It’s winter school holidays down here in the real deep south. As a shakedown cruise for my new/used Toyota Hilux pick-up, I came up with the idea of taking my daughter camping in north-east Tasmania to photograph wombats. The very best place to photograph these animals is at Narawntapu National Park where they graze like miniature bison on the flat open areas that used to be potato fields.

Winter is the best time to photograph these shy marsupials, as they come out of their burrows in the daytime, to warm up in the thin winter sunshine. The weather was not at all kind to us, but as the old cliche goes: if you don’t like the weather in Tasmania, just wait five minutes. We managed to keep warm and cheerful and got enough good light to get what we were after.

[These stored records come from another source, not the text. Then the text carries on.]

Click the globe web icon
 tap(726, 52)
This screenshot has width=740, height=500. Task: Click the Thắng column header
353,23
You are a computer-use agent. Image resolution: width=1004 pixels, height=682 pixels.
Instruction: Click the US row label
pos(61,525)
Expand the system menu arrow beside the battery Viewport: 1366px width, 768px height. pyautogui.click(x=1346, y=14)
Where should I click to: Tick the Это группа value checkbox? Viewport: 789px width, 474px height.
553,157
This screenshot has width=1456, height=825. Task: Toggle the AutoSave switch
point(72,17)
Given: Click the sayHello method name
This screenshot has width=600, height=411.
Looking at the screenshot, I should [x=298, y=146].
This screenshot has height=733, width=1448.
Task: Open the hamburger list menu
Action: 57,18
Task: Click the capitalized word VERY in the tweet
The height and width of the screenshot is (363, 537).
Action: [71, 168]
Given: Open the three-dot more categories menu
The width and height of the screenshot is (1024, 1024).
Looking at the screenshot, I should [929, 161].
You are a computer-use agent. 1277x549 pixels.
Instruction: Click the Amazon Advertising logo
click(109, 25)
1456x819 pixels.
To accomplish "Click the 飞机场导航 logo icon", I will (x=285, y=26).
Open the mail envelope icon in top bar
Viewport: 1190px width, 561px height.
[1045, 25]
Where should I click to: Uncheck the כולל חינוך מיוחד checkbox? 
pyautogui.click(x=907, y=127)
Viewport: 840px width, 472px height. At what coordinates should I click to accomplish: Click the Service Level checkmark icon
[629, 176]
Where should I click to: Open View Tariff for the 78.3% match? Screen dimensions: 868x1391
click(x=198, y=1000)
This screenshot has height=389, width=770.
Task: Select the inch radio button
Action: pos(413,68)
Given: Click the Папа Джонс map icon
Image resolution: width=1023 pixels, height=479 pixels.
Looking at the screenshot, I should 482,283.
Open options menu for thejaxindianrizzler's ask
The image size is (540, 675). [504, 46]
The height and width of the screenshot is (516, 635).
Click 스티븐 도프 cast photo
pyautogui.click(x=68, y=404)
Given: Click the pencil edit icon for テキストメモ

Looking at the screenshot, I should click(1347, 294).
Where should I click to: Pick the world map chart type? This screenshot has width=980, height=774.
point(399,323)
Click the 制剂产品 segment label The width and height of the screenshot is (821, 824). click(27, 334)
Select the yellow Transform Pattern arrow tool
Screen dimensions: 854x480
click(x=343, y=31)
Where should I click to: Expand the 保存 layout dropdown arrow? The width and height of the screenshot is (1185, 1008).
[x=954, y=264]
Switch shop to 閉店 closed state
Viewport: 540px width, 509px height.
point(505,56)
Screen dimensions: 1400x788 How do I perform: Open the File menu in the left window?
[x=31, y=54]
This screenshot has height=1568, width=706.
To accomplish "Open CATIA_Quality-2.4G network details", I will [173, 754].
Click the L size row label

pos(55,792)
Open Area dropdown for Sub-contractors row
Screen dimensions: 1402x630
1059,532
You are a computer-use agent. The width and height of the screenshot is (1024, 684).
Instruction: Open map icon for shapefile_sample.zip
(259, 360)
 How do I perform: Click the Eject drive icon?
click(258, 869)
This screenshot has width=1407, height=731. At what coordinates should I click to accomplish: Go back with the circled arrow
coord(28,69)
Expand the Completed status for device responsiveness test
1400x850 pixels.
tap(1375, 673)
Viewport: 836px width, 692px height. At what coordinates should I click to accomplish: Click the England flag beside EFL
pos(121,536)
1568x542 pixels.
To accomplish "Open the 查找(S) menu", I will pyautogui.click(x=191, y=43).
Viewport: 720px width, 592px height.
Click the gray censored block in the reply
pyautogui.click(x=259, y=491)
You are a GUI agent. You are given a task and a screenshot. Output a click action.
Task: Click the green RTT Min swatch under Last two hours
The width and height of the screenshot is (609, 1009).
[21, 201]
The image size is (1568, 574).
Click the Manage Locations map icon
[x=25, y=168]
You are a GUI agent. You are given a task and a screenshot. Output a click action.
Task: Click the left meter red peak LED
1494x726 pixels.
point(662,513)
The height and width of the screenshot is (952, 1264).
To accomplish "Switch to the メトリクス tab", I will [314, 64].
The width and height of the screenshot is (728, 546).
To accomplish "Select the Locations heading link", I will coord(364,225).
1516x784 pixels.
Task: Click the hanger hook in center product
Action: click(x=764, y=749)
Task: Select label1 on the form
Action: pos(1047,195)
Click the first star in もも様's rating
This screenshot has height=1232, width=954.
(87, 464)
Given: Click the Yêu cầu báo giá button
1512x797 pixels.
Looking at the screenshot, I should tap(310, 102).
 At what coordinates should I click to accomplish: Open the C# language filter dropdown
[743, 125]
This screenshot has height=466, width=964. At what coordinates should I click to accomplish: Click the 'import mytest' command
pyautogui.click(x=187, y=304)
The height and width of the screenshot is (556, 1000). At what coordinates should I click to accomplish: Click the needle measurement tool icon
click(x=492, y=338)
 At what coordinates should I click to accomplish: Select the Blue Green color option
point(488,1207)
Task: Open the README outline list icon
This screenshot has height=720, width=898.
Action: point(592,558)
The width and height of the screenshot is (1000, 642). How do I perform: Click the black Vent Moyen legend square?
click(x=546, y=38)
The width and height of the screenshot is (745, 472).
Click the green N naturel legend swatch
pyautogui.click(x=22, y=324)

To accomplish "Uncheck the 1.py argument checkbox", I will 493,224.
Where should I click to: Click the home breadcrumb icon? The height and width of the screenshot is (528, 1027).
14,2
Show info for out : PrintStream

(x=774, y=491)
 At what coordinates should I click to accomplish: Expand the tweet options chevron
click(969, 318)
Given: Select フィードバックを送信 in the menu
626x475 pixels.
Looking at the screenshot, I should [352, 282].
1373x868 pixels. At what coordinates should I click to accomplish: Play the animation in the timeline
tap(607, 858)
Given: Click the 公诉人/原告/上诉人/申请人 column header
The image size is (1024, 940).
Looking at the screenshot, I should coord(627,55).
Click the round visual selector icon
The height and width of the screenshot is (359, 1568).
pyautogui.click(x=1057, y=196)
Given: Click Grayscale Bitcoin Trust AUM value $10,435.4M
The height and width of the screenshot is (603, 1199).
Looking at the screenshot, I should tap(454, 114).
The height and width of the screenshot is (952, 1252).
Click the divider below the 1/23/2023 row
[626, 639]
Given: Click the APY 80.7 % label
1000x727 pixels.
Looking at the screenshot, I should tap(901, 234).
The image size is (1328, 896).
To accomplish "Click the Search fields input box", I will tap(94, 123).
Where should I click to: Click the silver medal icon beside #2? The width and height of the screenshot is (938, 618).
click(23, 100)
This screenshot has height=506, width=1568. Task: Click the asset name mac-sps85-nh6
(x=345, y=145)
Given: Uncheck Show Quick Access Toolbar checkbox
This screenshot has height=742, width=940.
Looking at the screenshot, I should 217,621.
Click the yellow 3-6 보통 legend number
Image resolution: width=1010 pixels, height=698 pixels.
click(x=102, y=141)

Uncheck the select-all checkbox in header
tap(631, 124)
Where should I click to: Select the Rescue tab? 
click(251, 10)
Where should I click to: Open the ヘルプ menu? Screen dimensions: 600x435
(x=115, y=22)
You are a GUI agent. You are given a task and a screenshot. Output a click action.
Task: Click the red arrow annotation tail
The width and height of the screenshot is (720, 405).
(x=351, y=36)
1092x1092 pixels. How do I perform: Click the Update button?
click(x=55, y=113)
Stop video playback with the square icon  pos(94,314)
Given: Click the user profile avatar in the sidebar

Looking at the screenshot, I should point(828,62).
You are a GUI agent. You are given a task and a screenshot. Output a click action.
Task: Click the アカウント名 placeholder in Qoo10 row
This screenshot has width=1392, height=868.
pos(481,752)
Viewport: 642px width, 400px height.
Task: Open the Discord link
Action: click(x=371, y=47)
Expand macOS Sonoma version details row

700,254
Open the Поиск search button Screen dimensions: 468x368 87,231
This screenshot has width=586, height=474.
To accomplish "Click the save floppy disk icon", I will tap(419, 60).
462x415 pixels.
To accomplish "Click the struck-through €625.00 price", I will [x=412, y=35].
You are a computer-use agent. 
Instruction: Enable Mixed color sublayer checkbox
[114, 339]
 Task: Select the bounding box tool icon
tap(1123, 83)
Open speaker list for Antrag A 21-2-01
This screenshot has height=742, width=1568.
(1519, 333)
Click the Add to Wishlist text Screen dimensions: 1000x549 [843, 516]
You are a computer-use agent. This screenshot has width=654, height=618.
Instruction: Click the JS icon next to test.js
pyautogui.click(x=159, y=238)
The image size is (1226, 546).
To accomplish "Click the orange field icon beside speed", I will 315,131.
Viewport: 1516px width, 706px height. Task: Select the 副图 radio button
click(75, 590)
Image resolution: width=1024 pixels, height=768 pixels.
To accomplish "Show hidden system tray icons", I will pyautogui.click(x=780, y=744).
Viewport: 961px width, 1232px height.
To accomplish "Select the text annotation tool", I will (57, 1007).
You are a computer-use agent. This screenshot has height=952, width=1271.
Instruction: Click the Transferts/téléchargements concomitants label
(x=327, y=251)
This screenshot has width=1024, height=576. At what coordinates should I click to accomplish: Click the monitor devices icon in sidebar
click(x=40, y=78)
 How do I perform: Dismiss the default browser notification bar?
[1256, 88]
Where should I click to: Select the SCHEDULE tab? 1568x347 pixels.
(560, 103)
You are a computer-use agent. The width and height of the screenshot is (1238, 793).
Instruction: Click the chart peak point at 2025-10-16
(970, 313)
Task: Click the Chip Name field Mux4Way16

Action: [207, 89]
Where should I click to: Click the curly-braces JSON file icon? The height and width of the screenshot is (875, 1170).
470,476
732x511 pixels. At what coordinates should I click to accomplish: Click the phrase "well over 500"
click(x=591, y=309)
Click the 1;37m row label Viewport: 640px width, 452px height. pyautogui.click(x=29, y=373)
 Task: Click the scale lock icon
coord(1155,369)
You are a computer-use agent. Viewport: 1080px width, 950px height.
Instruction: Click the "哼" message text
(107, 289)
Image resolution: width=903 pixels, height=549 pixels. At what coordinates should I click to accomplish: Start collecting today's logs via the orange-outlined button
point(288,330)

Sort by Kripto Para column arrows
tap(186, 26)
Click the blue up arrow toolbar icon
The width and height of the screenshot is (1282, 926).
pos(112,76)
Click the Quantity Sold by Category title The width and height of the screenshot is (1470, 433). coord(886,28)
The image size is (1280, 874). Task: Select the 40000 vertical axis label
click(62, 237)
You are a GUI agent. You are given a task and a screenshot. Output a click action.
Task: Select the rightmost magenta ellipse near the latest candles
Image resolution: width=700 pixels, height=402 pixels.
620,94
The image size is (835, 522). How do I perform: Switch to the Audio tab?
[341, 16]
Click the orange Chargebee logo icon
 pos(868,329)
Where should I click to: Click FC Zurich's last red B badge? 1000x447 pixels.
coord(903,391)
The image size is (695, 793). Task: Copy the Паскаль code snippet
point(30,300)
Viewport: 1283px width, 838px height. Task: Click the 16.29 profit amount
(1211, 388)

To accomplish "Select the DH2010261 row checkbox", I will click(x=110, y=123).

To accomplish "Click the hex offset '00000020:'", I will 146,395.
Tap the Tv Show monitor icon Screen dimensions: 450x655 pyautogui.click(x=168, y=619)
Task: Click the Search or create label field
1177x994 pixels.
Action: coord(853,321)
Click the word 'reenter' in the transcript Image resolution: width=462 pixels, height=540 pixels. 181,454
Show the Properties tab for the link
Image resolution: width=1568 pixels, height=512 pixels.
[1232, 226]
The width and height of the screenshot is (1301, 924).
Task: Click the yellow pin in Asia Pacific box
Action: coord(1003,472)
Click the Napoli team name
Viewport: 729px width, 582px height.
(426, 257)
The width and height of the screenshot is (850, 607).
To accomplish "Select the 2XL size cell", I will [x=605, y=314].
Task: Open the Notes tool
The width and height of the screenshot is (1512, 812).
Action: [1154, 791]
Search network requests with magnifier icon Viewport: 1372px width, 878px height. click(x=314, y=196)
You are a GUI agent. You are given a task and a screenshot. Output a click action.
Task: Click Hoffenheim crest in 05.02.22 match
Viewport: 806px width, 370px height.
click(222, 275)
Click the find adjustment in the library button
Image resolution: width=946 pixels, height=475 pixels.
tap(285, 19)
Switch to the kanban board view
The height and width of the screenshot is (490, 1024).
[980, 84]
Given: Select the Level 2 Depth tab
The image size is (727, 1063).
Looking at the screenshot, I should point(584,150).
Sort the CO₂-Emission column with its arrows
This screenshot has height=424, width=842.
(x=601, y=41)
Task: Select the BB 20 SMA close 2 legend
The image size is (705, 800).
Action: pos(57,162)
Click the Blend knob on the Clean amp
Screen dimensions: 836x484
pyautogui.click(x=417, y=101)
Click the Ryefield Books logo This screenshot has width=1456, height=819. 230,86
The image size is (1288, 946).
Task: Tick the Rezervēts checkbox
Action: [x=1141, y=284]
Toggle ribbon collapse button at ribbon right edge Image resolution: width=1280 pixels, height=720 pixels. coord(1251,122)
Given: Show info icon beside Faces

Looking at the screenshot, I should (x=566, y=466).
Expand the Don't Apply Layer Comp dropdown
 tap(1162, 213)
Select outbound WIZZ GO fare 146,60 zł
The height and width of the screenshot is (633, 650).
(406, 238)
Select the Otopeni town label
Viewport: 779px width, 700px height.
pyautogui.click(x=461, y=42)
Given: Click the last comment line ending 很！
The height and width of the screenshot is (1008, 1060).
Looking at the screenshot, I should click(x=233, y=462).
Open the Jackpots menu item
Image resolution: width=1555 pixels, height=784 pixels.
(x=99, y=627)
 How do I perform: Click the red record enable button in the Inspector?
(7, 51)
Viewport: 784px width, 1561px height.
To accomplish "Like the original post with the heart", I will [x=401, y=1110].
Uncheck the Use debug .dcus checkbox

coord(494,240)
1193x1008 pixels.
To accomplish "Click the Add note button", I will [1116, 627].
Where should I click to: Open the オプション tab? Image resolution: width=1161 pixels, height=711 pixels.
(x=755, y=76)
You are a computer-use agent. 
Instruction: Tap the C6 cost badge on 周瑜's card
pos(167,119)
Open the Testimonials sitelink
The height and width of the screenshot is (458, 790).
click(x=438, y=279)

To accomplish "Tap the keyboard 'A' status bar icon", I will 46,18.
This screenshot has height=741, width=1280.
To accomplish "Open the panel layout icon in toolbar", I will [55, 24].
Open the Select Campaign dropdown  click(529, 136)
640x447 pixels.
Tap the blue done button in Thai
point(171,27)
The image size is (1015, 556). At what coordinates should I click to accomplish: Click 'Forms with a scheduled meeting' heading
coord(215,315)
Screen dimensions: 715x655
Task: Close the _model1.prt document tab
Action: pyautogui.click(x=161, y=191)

A wombat peering shyly from its burrow © Rob Walls 2010

Along the way, I discovered a stock photo niche. Amongst the 19,000,000 pictures on Alamy, there is not a single picture of the curiously rhomboid wombat scat. “Scat”, a curious word? A euphemism? Probably. Not much better than putting “s**t”, but then telling it like it is and calling it “shit” is, to my mind, somewhat crude. Anyway, if any natural history photo editors out there are looking for a stock shots of wombat excrement, they should be able to find several at Alamy.com after next week.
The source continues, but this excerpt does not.